▸ Prompt
Reproduce, word for word, every line starting at the line that contains "Where should I" and ending with the final line of the entries.

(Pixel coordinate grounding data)
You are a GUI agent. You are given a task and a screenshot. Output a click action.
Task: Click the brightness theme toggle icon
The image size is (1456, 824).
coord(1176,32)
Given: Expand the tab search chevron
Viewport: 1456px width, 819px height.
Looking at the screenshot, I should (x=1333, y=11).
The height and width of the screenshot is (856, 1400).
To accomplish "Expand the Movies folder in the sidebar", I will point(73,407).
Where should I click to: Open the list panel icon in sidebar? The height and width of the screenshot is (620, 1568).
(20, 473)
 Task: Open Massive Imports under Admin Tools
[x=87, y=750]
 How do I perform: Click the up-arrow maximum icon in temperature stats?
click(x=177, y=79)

▸ Expected output
Where should I click to: Open the list panel icon in sidebar? The height and width of the screenshot is (620, 1568).
(20, 473)
 Task: Open Massive Imports under Admin Tools
[x=87, y=750]
 How do I perform: Click the up-arrow maximum icon in temperature stats?
click(x=177, y=79)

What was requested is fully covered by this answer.